**CONSIGNA:** Continúa el hilo del foro sobre el esmeril de banco sin clavija a partir de la última frase mostrada.

━━ FRAGMENTO DEL TEXTO

# Motor AC de esmeril sin clavija



## BetoMeza (May 17, 2015)

Que tal, antes que nada un saludo a toda la comunidad. 
Tengo poco tiempo  en la comunidad además de no tener mucho conocimiento de motores AC asi que me disculpo por inconvenientes.
Bueno el asunto es que un familiar compro un esmeril de banco en una segunda y el esmeril no tiene clavija, me lo dejo para ver si podia ponerle una clavija ademas de un interruptor. Por desgracia la placa de las especificaciones del esmeril está incompleta y solo se que tiene un motor AC 120v 60Hz y posee 4 cables  2 rojos y 2 negros. Me gustaría saber si me pueden ayudar en como conectar una clavija además si podría ponerle un interruptor.

Nuevamente un saludo y gracias de antemano.


----------



## solaris8 (May 17, 2015)

una pregunta, se ve un capacitor?

posiblemente dos cables sean de la bobina de arranque y dos de la de marcha, si tenes un tester o multimetro podemos saber cual es cual


----------



## STK (May 17, 2015)

pon una foto del esmeril


----------



## BetoMeza (May 17, 2015)

Saludosy gracias por responder, a simple vista no veo ningun capacitor para el arranque :/
pero si tengo un tester solaris. ademas adjunto las fotos del esmeril.

Nuevamente gracias por su atencion.


----------



## pandacba (May 17, 2015)

Es perfectamente normal que tenga 4 cables, dos son de las bobinas de trabajo y dos de las bobinas de arranque.

━━━━
━━ ENTRADAS PROPORCIONADAS

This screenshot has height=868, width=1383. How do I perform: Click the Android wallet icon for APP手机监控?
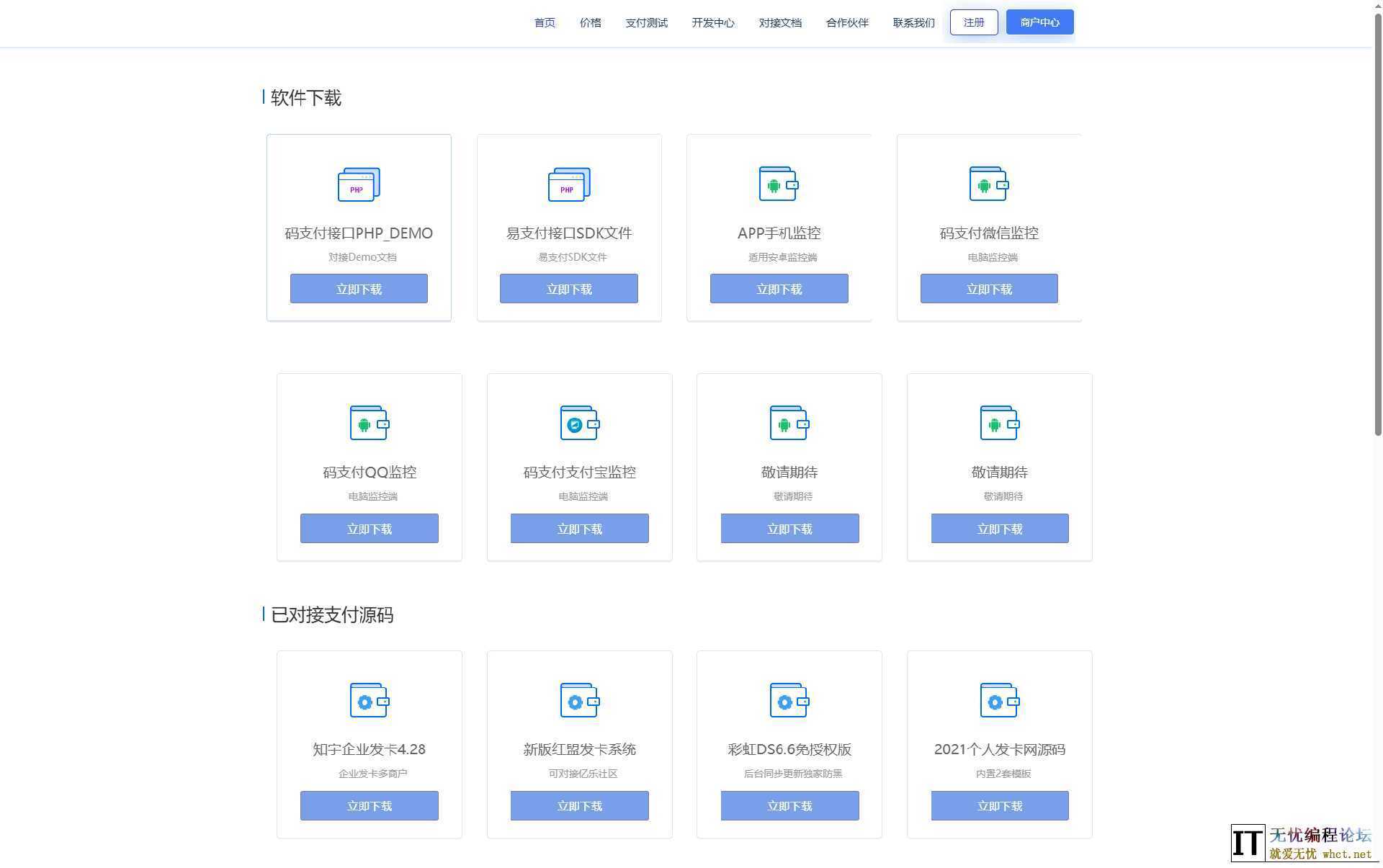(779, 184)
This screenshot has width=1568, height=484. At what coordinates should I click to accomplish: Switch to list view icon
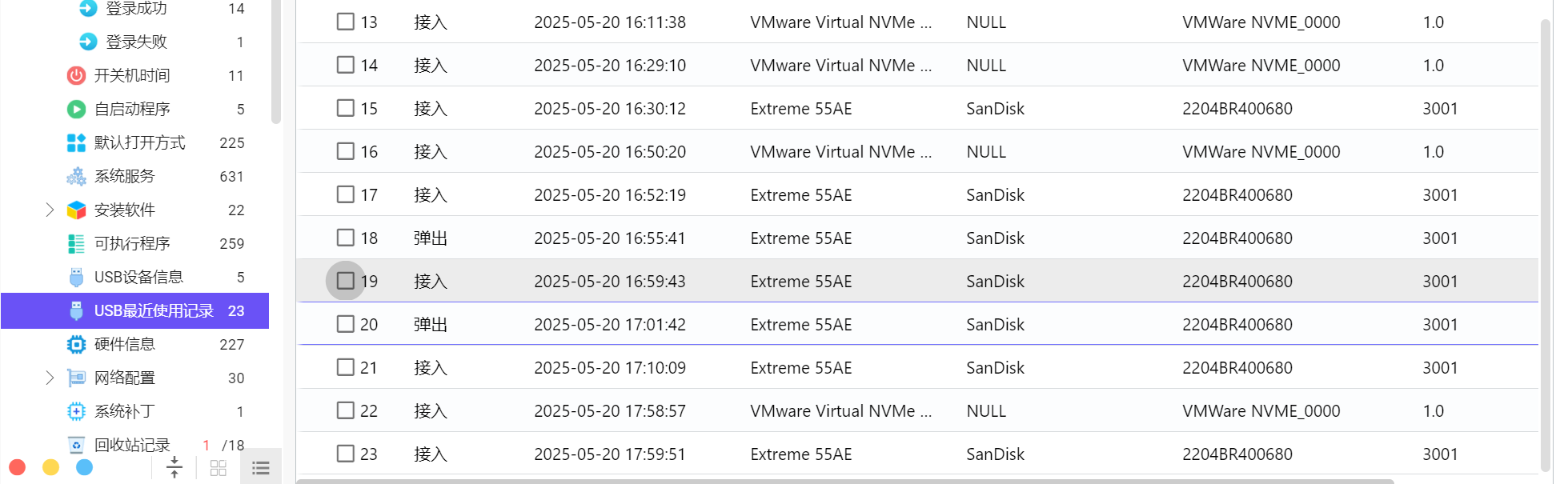point(260,468)
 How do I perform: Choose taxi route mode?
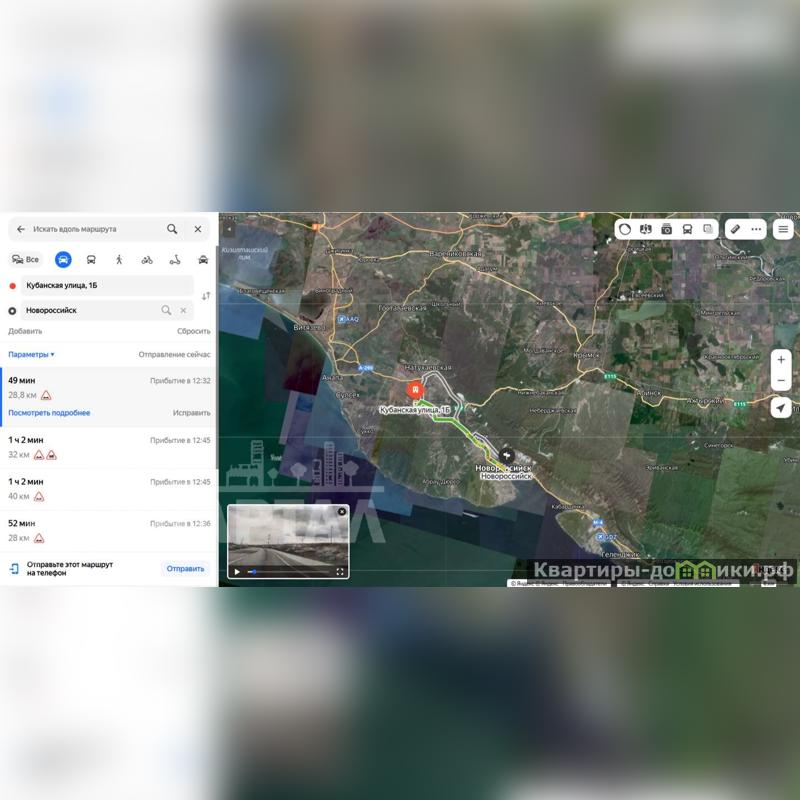point(203,259)
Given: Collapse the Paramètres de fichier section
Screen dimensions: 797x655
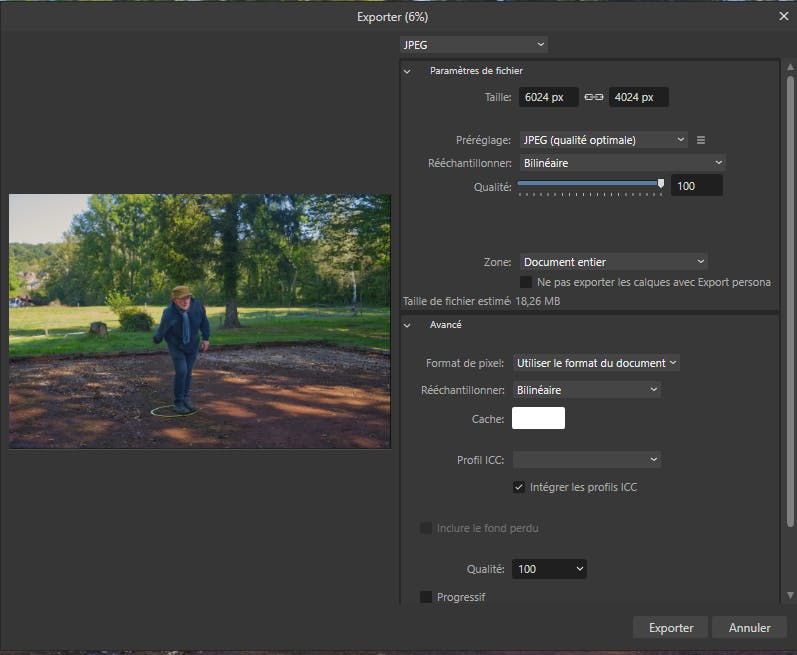Looking at the screenshot, I should [408, 71].
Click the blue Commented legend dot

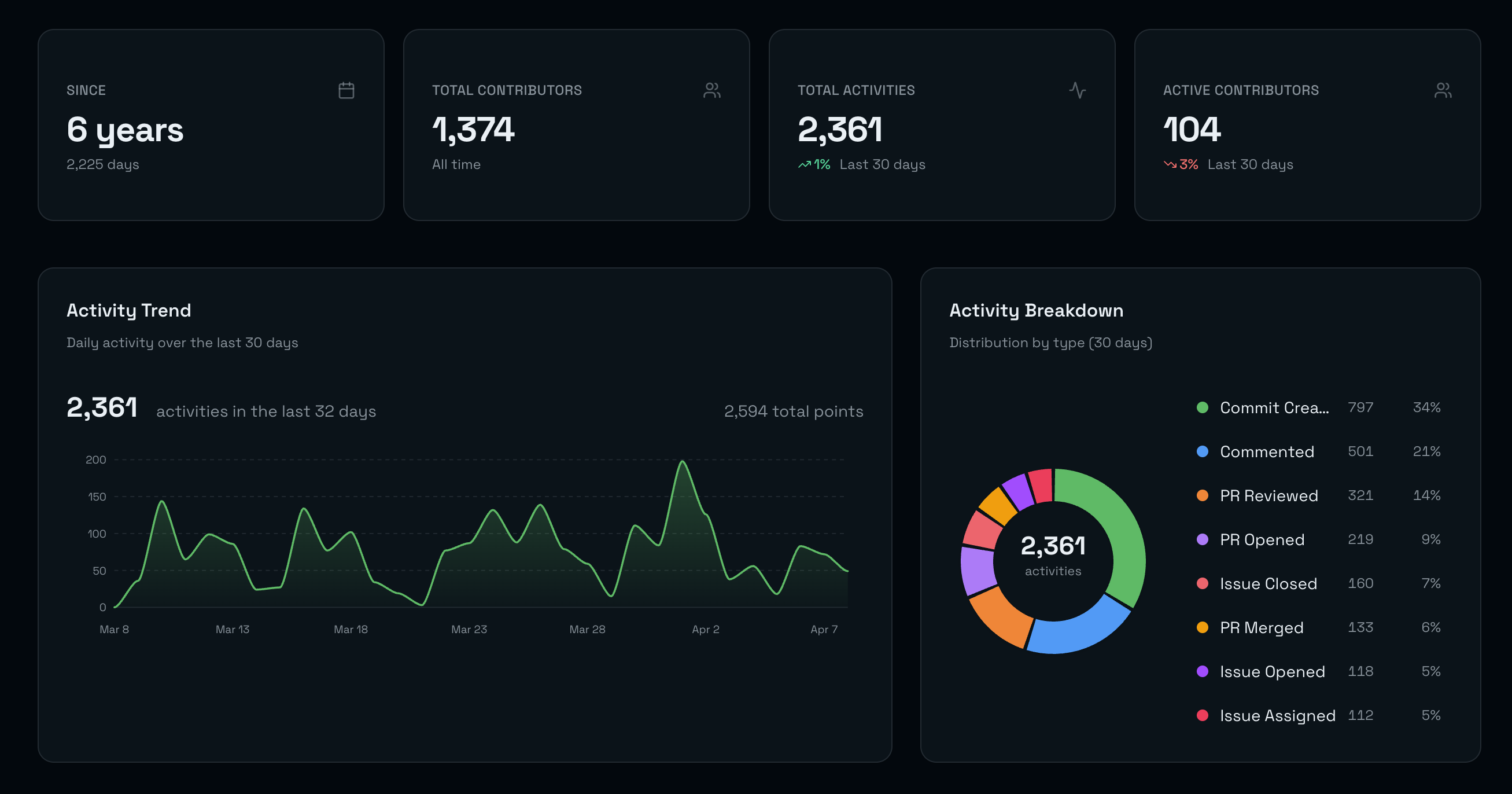pos(1202,451)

━━━━

**RESULTADO:**
hay que unir un rojo y un negro por un lado y por el otro conectar a la linea y ver en que sentido arranca, vista de frente el esmeril debe girar hacia abajo, si lo hace al reves invertir los cables rojos o los negros para que gire al reves, y eso es todo


----------



## DOSMETROS (May 17, 2015)

Falta el capacitor  !


----------



## shevchenko (May 18, 2015)

Seguro la usaban dándole una vuelta con la mano para que arranque, en ese caso si le das la vuelta al revés arranca al revés ... puede usar un cap pequeño de 1uFx400v, el interruptor va por donde sale el cable en la primera foto! suelen ser de este tipo:

Saludos!


----------



## pandacba (May 18, 2015)

Por el modelo que se ve en la foto, pareciera ser de las que no llevan capacitor y tienen un mecanismo interno que cuando arranca desconecta le bobina de trabajo
De echo tengo una de esas mucho más nueva y no lleva capacitor, funciona con centrifugo que acciona un contacto interno(lo desconecta)


----------



## Fogonazo (May 18, 2015)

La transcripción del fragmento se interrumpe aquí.